## What this task involves
Output should begin at the line holding "Click the Page Linkage section heading" and end at the last line of the entries; print those lines verbatim and no others.

[Data for processing]

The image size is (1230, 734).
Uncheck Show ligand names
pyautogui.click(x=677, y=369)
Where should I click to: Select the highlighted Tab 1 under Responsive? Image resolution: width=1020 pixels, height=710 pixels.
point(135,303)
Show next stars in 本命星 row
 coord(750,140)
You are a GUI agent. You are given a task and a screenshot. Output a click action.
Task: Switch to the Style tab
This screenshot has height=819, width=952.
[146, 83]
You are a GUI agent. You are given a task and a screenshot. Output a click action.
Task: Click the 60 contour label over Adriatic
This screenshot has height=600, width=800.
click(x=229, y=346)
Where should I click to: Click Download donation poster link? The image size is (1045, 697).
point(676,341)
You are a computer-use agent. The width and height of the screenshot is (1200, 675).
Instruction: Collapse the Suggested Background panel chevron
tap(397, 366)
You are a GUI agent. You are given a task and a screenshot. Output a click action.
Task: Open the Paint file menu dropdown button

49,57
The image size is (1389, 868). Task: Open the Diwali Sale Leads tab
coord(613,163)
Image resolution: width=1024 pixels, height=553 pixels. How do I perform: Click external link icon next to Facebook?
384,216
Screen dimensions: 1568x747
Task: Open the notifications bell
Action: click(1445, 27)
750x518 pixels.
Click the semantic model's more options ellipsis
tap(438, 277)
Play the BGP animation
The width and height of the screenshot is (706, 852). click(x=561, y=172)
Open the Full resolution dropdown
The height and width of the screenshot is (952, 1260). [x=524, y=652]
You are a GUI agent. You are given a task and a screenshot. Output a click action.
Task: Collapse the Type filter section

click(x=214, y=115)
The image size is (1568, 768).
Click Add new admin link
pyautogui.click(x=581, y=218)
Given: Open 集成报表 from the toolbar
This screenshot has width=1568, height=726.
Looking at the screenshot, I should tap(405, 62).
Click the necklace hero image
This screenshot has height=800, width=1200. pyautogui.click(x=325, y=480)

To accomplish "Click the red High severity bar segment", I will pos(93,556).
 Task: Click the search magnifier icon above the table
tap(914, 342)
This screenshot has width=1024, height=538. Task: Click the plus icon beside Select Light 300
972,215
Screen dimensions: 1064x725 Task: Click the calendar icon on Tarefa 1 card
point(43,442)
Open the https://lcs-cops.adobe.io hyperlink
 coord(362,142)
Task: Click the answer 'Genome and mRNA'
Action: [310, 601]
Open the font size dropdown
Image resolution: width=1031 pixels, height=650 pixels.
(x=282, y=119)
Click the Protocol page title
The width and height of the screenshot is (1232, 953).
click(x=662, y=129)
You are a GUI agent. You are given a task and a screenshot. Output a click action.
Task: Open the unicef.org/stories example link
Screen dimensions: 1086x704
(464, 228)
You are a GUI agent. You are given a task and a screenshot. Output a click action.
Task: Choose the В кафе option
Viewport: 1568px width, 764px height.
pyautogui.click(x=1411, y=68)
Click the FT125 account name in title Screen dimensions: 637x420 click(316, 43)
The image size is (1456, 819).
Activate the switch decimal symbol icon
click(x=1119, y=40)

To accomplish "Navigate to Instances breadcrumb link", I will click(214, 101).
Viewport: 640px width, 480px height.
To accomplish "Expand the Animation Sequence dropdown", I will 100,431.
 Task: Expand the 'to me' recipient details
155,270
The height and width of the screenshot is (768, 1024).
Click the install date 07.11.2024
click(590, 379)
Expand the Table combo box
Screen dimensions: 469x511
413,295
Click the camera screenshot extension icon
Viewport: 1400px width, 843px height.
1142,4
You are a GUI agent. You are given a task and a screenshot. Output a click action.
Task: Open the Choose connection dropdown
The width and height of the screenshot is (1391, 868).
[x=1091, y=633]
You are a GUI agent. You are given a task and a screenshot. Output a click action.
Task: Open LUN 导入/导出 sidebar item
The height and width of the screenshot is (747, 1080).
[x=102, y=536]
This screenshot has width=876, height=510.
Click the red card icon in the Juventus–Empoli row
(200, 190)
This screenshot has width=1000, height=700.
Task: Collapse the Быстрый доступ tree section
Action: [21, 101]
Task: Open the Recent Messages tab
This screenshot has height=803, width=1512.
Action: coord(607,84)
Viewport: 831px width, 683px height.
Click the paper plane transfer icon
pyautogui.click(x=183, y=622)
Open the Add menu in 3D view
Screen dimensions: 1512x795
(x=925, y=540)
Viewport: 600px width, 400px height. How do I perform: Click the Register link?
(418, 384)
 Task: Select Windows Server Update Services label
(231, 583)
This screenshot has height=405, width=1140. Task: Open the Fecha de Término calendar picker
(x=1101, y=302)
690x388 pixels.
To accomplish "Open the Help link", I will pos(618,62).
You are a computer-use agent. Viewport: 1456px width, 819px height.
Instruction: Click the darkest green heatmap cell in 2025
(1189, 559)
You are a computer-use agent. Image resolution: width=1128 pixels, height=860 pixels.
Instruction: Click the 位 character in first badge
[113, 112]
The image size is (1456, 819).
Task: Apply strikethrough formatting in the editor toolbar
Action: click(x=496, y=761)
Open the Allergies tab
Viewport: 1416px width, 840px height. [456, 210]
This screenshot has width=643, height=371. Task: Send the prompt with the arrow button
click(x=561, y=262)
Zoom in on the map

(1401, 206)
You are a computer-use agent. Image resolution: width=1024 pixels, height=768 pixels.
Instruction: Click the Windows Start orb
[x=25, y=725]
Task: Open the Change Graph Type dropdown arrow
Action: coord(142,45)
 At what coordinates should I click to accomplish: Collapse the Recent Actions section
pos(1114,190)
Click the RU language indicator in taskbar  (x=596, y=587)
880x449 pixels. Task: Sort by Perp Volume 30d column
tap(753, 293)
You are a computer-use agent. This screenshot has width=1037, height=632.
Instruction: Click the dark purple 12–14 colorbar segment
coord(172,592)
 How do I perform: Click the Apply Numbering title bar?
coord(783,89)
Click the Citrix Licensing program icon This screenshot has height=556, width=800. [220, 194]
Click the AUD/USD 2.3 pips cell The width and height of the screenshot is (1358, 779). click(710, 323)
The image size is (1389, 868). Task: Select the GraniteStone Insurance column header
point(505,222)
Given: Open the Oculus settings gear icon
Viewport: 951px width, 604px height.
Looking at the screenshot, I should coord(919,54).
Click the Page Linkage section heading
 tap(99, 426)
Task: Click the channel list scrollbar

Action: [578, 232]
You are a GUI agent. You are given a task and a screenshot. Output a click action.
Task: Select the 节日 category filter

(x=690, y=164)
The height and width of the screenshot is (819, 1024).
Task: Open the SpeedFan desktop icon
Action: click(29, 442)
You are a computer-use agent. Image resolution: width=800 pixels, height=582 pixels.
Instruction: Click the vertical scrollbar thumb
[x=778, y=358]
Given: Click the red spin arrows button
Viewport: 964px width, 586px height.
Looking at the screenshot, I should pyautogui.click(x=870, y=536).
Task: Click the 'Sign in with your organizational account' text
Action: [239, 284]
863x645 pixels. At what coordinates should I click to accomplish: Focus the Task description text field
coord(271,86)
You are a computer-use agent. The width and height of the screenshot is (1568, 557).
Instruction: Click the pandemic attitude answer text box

[/Data for processing]

## Result of this exercise
Click the Page Linkage section heading
 tap(99, 426)
Task: Click the channel list scrollbar

Action: [578, 232]
You are a GUI agent. You are given a task and a screenshot. Output a click action.
Task: Select the 节日 category filter

(x=690, y=164)
The height and width of the screenshot is (819, 1024).
Task: Open the SpeedFan desktop icon
Action: click(29, 442)
You are a computer-use agent. Image resolution: width=800 pixels, height=582 pixels.
Instruction: Click the vertical scrollbar thumb
[x=778, y=358]
Given: Click the red spin arrows button
Viewport: 964px width, 586px height.
Looking at the screenshot, I should pyautogui.click(x=870, y=536).
Task: Click the 'Sign in with your organizational account' text
Action: [239, 284]
863x645 pixels. At what coordinates should I click to accomplish: Focus the Task description text field
coord(271,86)
You are a computer-use agent. The width and height of the screenshot is (1568, 557).
Instruction: Click the pandemic attitude answer text box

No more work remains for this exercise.